Aim of the exercise - Across the whole listing, filter for the string "agent" and copy every line that has it.

Exercise data -
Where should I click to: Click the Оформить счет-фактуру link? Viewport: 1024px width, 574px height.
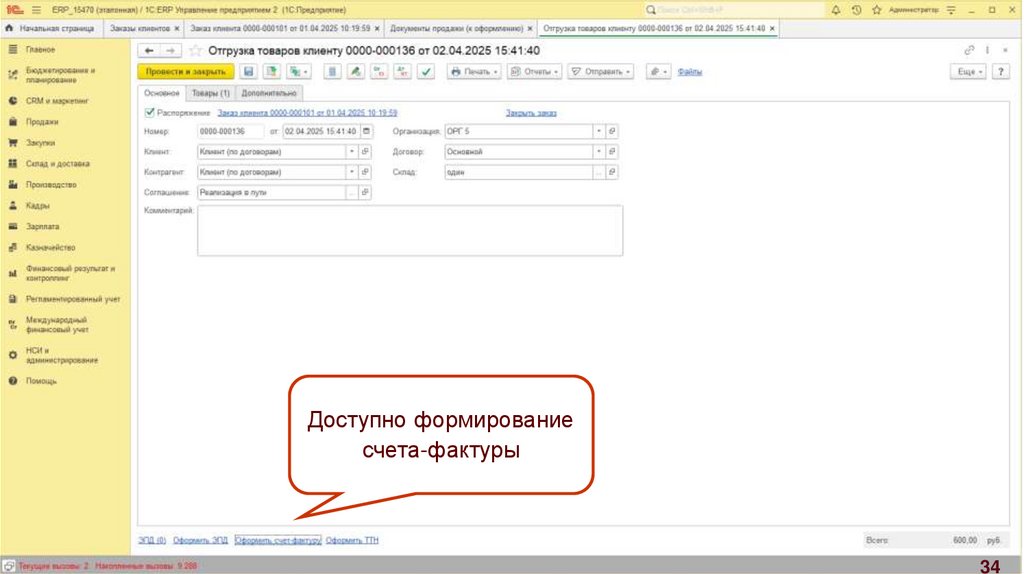tap(277, 540)
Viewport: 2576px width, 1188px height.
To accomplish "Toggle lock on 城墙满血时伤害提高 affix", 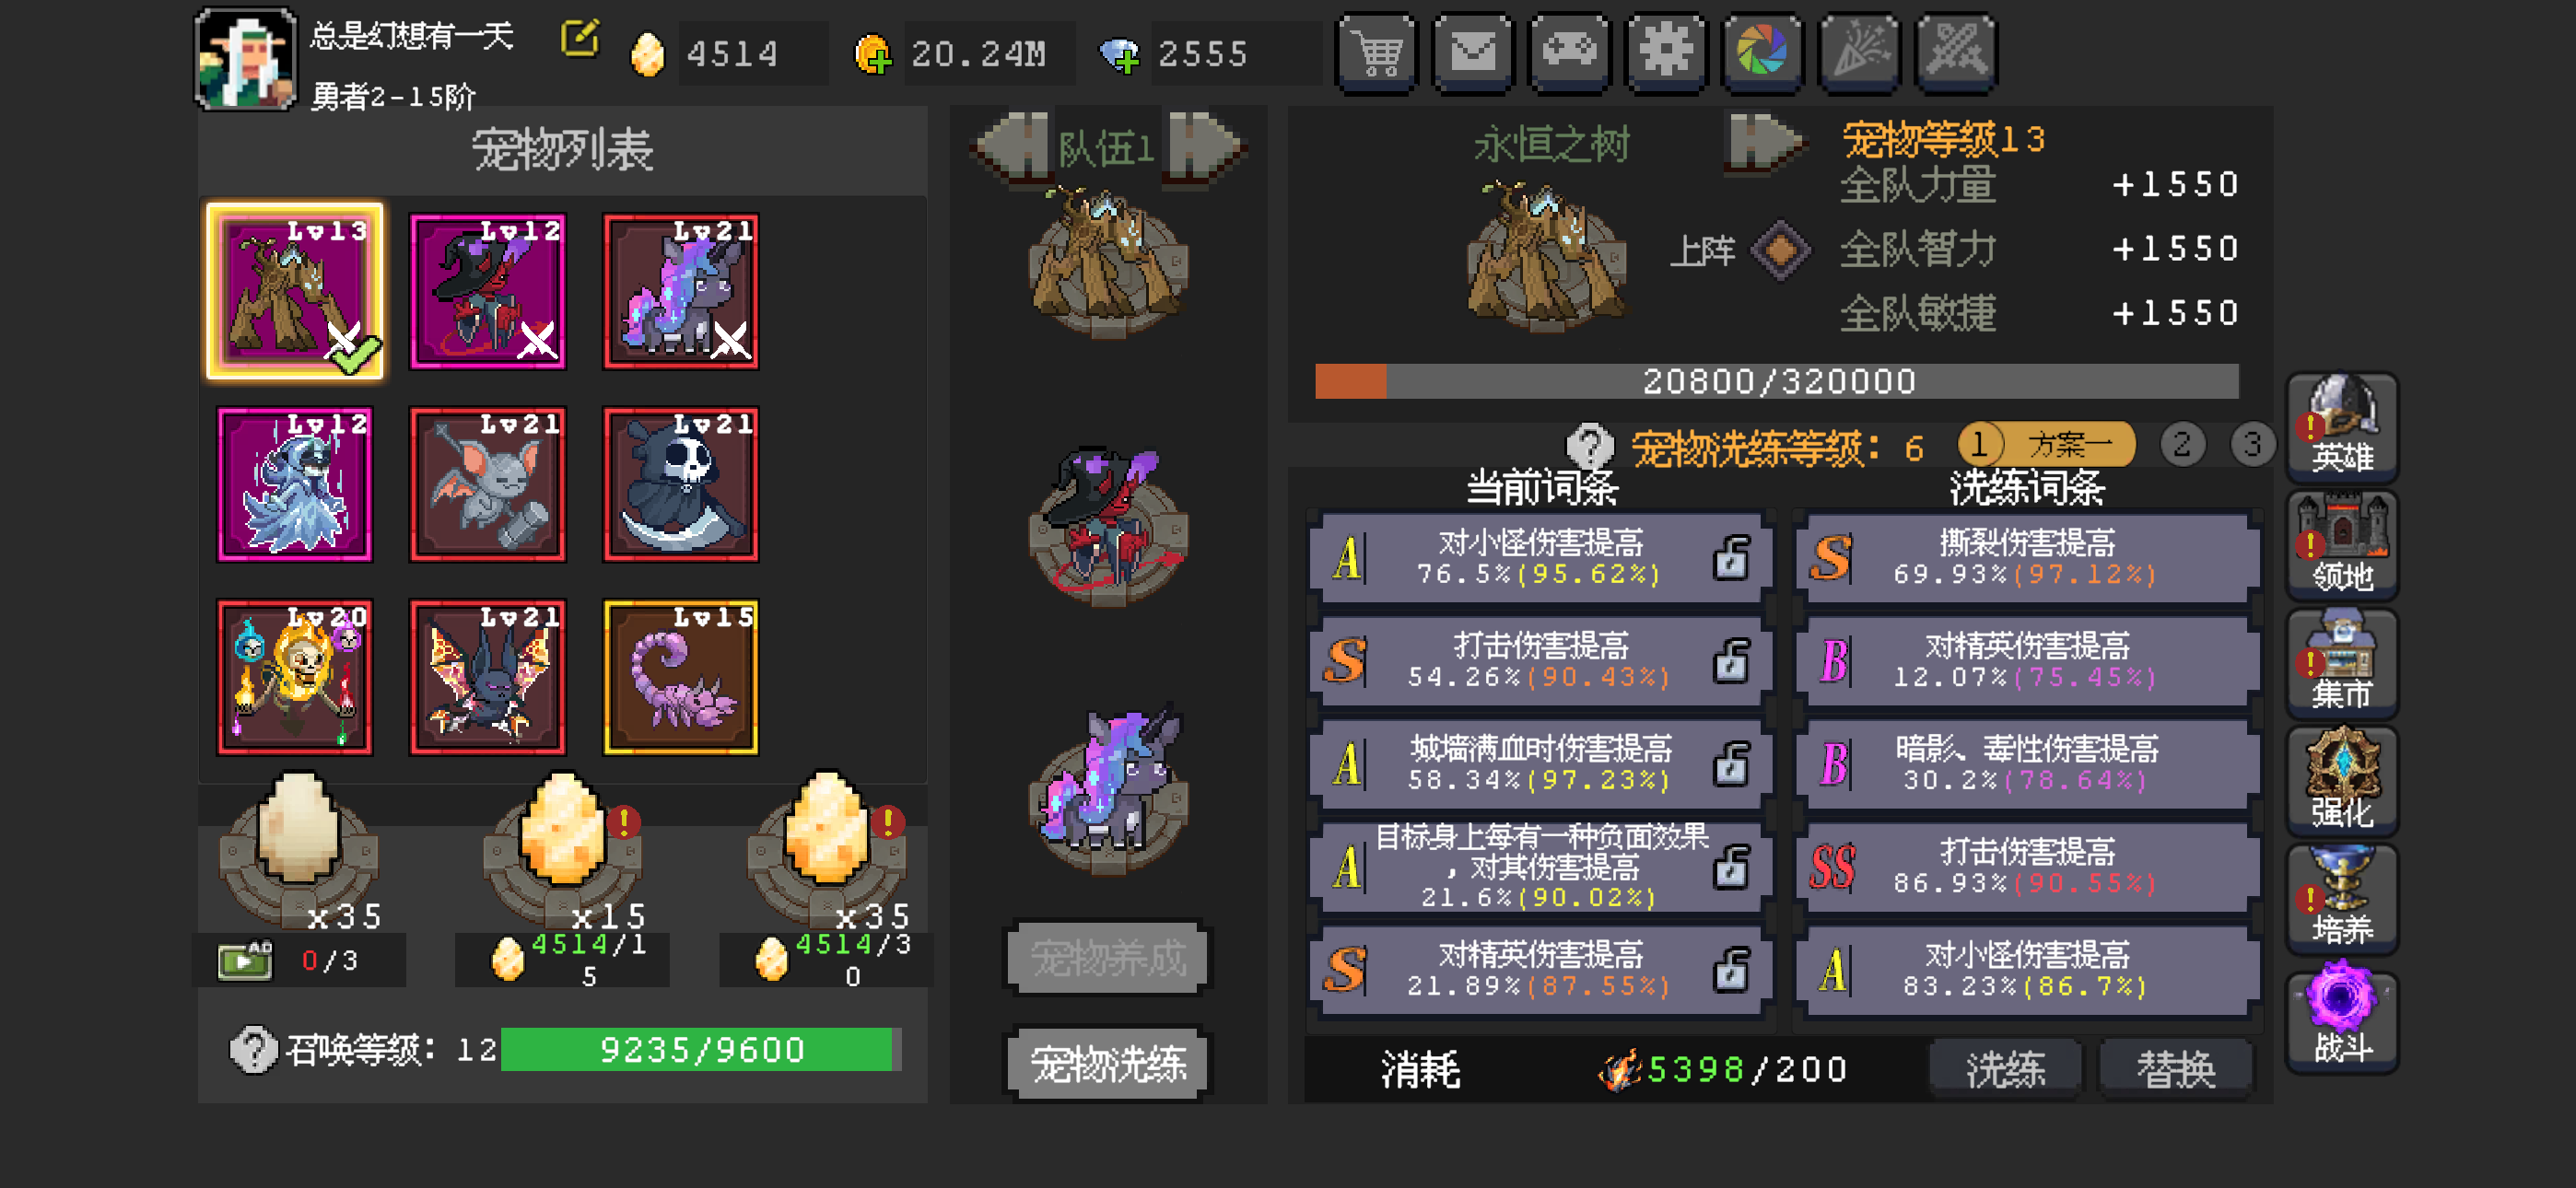I will [1731, 764].
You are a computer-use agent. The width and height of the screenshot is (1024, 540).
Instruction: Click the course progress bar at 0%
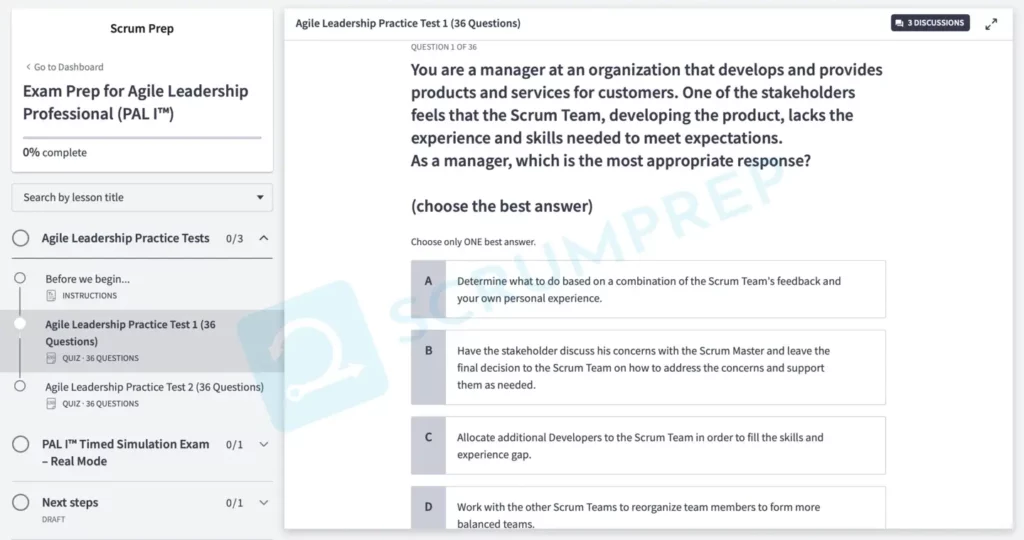coord(142,137)
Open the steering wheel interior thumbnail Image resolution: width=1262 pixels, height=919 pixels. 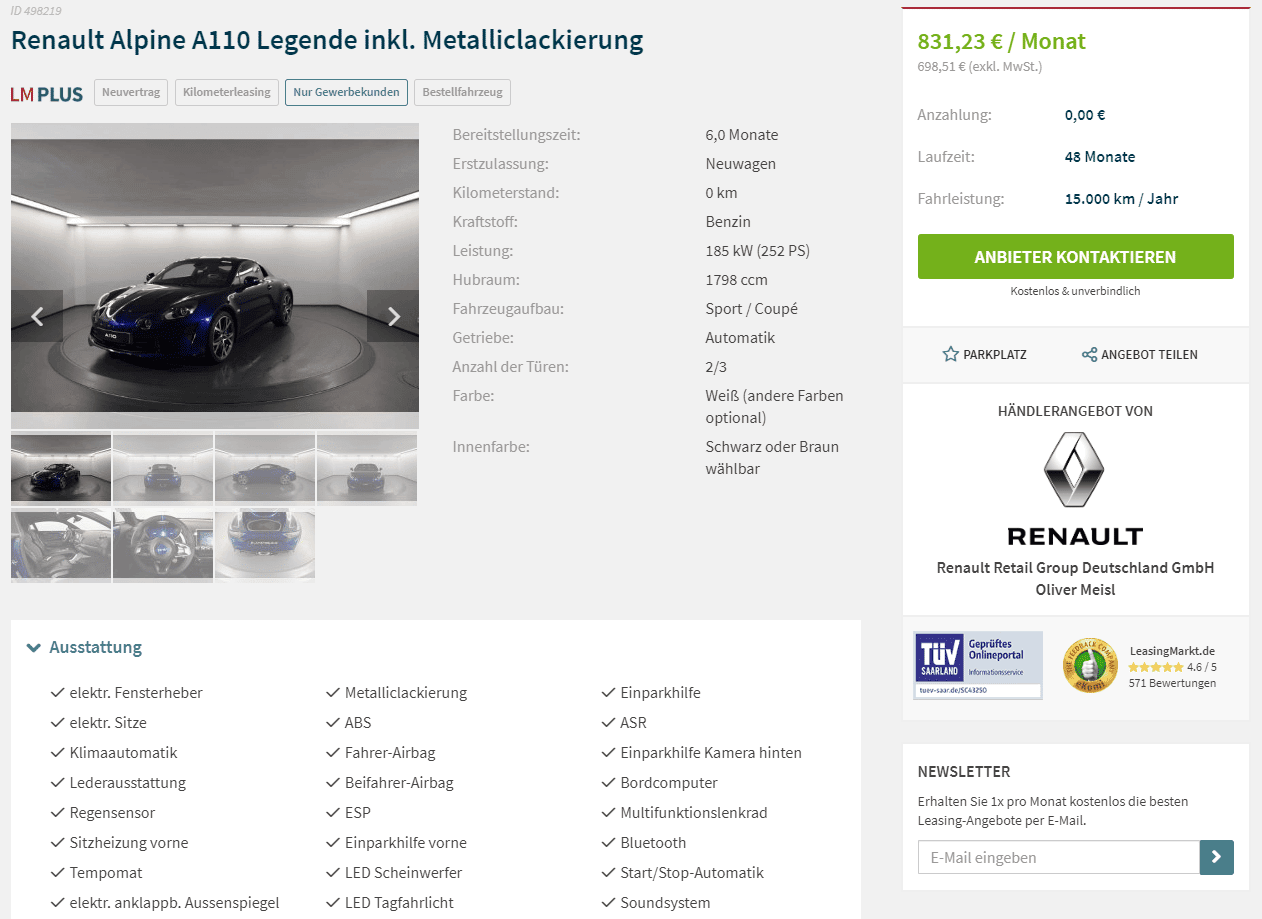point(163,545)
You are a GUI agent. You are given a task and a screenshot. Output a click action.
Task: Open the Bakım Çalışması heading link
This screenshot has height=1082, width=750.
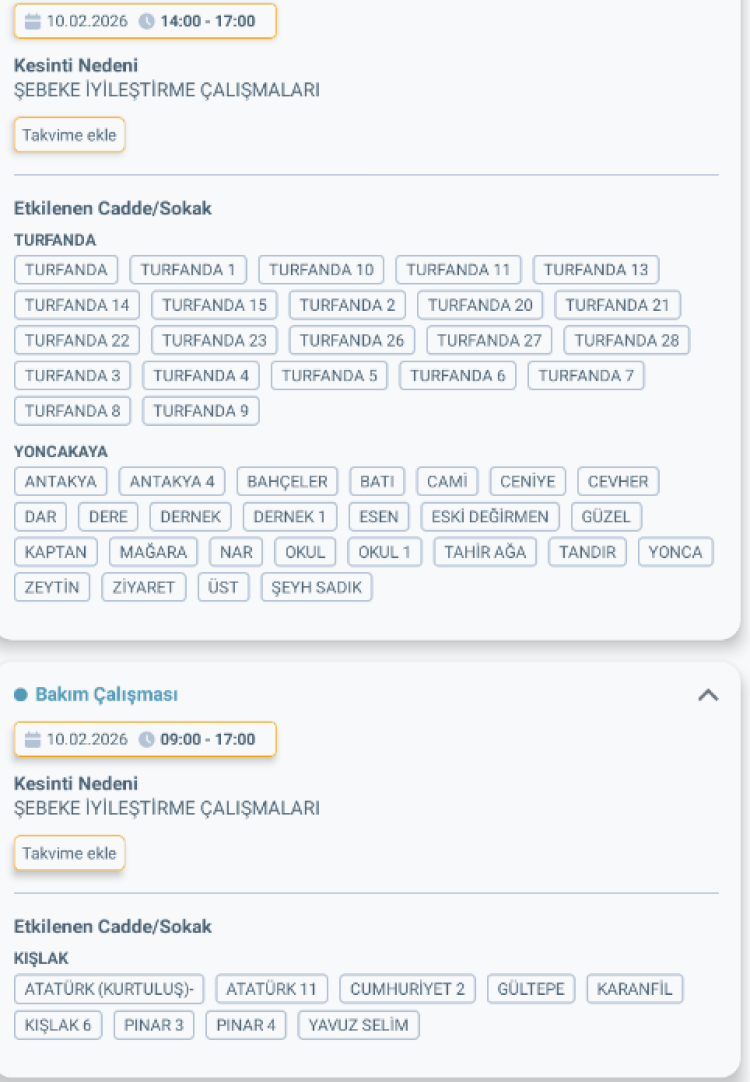click(106, 695)
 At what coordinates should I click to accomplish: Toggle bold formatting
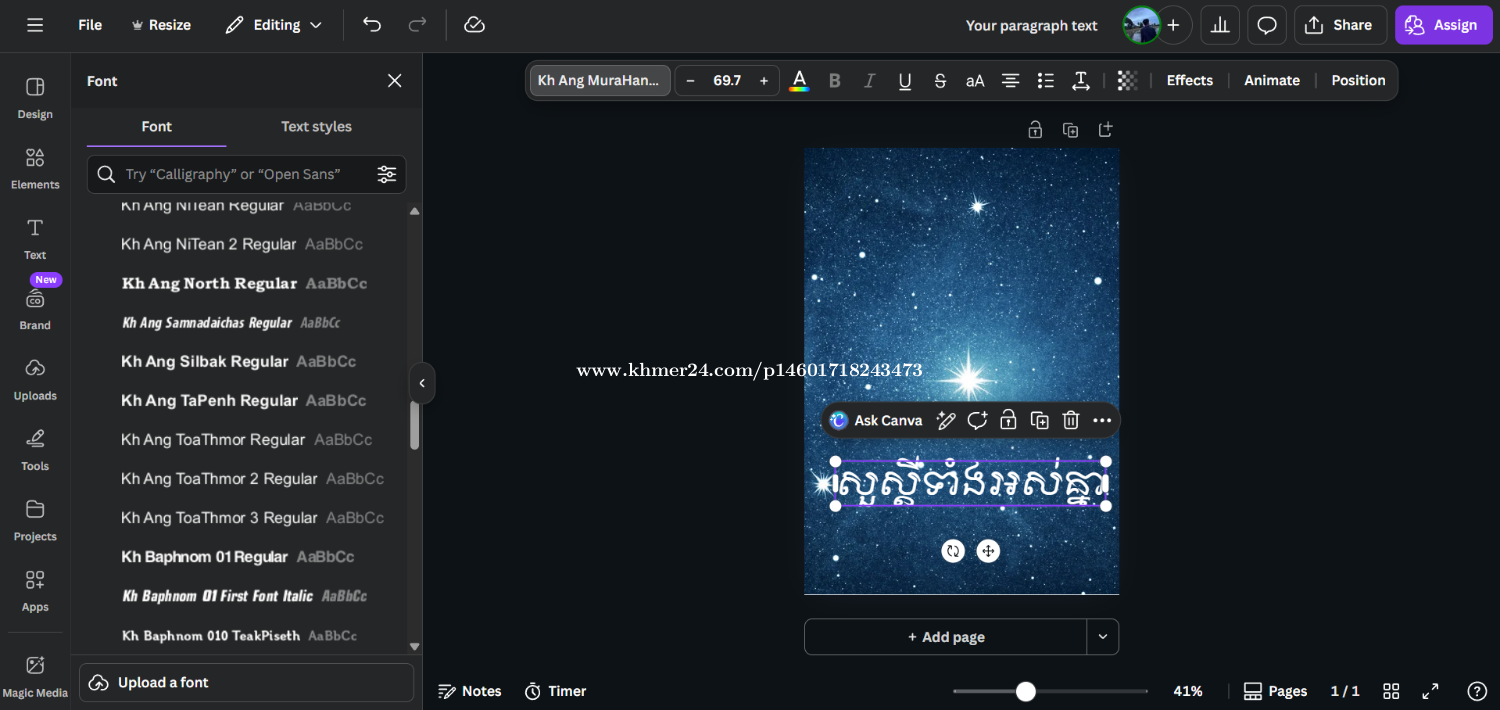(835, 81)
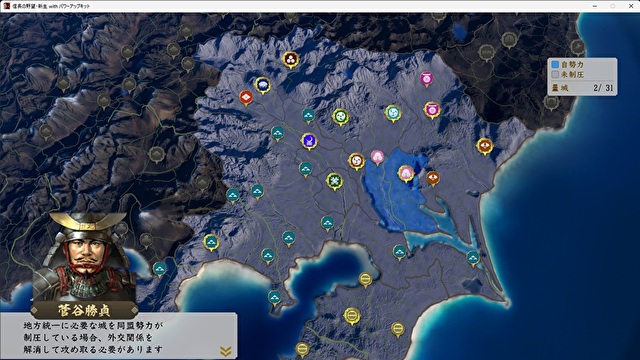Select the cyan crest gold-ringed castle marker
The height and width of the screenshot is (360, 640).
393,113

Written solution -
You are a computer-use agent. The width and height of the screenshot is (1024, 540).
You are a GUI agent. You are given a task and a screenshot. Output a click action.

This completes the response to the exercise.